### [WORK ORDER]
Reproduce word for word the lines between those holding "Click the 订单模块 heading" and "This screenshot has width=918, height=590.", inclusive, and nothing else from the data below.

Top of THE DATA

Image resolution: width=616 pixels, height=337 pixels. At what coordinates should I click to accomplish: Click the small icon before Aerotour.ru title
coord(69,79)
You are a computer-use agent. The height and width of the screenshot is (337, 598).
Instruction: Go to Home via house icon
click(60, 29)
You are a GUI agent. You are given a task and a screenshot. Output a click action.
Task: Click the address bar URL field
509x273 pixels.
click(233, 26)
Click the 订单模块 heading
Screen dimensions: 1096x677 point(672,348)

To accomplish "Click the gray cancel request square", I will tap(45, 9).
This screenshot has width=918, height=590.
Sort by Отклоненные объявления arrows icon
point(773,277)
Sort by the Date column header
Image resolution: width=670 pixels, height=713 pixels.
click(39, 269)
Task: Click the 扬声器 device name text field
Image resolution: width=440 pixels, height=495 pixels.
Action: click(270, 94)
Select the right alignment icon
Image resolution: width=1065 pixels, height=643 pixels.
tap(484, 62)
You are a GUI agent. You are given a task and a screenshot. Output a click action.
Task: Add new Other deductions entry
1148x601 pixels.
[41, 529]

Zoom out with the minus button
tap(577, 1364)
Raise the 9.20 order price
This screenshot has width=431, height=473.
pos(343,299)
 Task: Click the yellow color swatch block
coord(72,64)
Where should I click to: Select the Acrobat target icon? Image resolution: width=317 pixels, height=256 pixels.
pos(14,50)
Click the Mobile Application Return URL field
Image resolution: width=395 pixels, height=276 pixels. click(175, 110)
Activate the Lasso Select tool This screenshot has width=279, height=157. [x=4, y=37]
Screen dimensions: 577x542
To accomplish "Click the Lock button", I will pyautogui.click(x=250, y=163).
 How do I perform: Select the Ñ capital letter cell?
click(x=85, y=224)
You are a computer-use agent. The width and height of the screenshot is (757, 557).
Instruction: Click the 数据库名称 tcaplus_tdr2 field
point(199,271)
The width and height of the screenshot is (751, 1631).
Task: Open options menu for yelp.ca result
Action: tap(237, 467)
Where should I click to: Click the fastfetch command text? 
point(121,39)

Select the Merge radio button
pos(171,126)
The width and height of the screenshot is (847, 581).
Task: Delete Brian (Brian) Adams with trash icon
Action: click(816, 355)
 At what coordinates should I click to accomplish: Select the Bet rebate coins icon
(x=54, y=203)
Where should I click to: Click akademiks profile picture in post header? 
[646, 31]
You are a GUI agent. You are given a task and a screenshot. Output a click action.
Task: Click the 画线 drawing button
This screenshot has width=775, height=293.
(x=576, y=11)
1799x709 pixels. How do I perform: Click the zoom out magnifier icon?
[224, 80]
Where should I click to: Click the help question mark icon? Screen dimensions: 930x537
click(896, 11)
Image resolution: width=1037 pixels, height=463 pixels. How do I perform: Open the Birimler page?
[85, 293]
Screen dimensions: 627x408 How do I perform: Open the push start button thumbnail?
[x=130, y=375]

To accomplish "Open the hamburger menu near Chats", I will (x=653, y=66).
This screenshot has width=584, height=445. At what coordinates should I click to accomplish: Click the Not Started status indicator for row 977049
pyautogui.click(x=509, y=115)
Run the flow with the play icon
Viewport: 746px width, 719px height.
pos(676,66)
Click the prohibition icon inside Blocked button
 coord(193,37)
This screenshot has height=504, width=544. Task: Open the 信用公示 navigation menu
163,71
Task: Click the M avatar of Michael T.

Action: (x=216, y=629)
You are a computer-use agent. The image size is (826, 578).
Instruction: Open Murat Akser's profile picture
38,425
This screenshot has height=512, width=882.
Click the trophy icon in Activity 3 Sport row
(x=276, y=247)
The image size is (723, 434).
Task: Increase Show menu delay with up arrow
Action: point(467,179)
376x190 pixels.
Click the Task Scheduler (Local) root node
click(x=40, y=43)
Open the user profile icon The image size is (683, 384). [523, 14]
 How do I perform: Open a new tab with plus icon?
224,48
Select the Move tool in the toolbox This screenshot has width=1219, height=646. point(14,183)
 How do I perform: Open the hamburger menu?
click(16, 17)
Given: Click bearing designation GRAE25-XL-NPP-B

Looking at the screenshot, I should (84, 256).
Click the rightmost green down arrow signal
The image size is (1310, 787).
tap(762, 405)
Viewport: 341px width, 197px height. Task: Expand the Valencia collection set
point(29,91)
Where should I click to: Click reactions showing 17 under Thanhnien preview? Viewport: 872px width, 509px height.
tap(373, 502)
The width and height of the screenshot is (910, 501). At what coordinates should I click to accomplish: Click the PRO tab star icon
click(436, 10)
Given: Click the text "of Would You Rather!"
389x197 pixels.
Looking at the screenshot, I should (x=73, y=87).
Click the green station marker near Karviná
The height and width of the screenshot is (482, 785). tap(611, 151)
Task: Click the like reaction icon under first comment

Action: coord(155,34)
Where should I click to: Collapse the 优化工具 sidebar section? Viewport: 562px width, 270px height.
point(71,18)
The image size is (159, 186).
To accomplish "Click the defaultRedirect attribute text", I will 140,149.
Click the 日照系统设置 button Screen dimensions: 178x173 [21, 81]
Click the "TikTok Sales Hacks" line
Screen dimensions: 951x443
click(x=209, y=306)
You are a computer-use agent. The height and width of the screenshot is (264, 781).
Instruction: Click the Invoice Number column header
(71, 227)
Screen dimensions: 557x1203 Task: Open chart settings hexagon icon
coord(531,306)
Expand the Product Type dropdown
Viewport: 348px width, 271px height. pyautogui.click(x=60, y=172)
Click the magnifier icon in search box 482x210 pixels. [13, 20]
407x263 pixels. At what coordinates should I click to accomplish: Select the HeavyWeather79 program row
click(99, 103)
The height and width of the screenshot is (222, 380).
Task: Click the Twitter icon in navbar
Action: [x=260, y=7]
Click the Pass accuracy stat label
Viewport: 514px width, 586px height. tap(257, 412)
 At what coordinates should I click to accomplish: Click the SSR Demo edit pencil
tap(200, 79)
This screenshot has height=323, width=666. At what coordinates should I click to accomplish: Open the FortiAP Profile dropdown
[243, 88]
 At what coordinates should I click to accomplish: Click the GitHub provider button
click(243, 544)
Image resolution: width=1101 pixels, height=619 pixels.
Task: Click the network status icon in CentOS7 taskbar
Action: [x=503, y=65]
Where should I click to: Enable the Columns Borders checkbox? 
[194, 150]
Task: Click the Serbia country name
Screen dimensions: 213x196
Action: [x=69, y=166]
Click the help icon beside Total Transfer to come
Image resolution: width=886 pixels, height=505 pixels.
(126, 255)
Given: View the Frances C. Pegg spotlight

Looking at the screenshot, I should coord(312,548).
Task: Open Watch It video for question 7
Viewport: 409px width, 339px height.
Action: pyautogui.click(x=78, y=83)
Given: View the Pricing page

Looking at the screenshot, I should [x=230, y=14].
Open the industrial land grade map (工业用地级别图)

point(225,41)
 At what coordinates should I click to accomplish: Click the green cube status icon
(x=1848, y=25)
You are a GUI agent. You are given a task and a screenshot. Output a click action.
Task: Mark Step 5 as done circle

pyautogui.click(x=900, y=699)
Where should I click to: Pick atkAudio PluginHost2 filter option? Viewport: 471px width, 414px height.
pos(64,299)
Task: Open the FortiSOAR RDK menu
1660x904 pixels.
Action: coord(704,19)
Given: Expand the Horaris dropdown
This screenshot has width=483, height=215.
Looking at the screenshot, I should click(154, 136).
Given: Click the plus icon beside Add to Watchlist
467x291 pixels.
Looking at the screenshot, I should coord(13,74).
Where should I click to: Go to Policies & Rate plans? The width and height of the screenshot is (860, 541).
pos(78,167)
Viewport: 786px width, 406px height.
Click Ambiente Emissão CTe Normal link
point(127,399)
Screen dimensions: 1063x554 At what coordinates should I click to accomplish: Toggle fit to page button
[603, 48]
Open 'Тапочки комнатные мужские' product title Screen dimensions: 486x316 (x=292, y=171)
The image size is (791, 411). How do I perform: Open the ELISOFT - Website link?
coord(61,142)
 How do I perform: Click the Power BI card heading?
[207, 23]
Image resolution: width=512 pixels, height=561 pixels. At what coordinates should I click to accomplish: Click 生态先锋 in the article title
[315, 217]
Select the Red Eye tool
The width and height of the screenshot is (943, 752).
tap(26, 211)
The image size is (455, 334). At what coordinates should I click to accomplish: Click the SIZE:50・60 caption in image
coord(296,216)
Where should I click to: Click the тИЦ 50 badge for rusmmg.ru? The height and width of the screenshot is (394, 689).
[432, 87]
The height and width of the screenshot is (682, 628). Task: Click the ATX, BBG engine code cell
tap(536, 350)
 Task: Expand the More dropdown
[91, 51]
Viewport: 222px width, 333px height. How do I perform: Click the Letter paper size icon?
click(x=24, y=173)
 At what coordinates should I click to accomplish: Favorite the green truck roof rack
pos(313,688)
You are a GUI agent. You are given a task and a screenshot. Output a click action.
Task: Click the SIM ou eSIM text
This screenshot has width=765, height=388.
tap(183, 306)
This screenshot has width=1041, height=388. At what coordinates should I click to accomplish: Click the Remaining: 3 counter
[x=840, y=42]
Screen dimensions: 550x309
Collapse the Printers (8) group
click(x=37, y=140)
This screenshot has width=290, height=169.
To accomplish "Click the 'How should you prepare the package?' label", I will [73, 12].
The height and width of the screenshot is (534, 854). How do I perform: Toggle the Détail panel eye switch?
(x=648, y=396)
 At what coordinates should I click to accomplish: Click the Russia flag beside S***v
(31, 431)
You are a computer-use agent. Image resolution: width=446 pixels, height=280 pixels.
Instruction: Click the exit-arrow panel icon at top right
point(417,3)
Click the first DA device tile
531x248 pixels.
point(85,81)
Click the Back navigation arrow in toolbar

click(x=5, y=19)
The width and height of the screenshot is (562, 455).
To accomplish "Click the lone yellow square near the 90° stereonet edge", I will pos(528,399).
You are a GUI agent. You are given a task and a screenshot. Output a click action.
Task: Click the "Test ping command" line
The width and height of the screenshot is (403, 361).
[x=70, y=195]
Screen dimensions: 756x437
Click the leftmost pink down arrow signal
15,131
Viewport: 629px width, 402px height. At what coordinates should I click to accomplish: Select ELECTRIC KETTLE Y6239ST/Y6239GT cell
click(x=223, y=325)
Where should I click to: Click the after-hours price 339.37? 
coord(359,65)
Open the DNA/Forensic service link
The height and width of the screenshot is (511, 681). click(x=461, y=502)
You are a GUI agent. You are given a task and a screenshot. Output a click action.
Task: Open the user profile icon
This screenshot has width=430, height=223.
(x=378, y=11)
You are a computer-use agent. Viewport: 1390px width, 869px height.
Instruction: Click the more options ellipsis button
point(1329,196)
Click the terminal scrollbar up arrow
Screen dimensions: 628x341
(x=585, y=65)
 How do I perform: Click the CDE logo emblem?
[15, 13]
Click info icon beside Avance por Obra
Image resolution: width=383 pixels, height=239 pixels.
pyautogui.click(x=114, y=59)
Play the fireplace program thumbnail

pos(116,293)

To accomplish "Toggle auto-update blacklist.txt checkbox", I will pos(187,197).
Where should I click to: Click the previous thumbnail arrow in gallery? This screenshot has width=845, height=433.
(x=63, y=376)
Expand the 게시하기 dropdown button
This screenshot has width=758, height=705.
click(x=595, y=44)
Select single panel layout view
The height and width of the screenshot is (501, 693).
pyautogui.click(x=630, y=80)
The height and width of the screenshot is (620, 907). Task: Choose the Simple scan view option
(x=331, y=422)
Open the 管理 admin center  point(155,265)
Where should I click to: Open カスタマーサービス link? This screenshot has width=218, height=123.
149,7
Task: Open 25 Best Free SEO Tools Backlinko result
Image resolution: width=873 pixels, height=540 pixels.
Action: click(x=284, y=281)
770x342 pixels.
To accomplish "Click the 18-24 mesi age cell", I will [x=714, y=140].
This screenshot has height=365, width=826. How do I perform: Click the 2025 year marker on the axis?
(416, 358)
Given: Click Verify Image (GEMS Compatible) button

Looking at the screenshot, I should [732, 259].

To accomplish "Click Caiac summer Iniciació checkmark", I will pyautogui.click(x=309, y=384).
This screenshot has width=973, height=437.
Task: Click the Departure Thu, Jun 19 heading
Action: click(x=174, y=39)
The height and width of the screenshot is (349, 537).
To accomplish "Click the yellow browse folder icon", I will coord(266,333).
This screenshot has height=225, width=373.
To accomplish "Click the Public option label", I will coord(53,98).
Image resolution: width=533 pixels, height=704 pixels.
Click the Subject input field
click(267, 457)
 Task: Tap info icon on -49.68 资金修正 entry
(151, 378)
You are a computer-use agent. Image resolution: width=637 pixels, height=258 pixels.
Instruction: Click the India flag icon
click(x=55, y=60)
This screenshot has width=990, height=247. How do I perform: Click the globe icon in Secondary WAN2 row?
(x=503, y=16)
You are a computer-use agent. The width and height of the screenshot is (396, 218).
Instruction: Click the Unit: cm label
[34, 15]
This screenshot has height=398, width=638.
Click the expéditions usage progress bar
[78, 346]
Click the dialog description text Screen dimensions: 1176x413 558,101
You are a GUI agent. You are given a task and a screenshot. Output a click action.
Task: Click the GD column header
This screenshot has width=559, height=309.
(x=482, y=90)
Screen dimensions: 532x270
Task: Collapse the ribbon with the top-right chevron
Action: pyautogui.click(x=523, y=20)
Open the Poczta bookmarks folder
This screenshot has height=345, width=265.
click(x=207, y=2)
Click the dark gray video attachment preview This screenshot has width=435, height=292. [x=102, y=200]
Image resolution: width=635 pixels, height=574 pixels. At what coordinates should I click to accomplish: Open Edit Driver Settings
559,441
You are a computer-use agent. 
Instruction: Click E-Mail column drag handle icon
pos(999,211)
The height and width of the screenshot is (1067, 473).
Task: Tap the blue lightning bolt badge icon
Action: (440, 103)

Bottom of THE DATA

### [OUTPUT OF THE EXERCISE]
Click the 订单模块 heading
Screen dimensions: 1096x677 point(672,348)

To accomplish "Click the gray cancel request square", I will tap(45, 9).
This screenshot has width=918, height=590.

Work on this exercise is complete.